Written request ▸ Please put the records into a JSON list of strings, one string per line and no blank lines, starting at the line that contains "Given: Open help" and stopping after the line that contains "click(x=564, y=273)". Leave the pictures out.

--- START Extracted records ---

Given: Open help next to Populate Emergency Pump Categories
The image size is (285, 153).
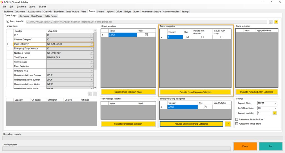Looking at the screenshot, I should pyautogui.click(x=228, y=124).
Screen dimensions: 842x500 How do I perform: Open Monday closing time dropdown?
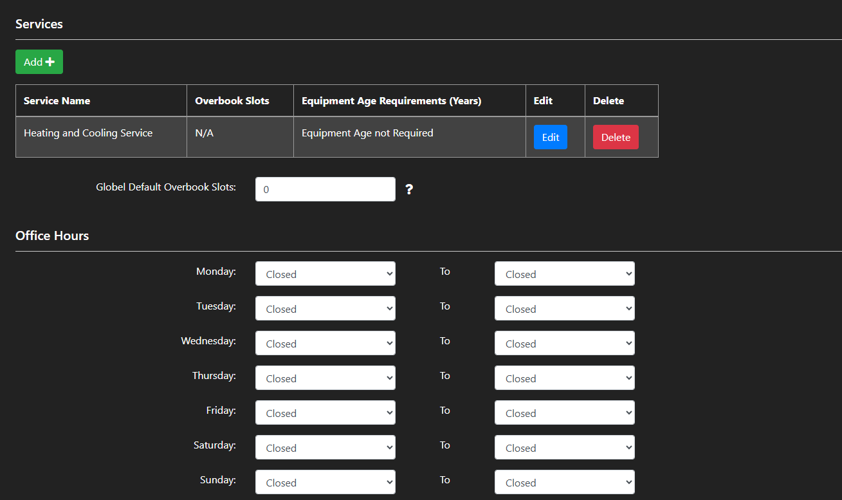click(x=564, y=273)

--- END Extracted records ---
--- START Extracted records ---

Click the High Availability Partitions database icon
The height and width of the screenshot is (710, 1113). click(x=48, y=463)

--- END Extracted records ---

Result of this exercise ▸
[
  "Given: Open help next to Populate Emergency Pump Categories",
  "The image size is (285, 153).",
  "Looking at the screenshot, I should pyautogui.click(x=228, y=124).",
  "Screen dimensions: 842x500 How do I perform: Open Monday closing time dropdown?",
  "click(x=564, y=273)"
]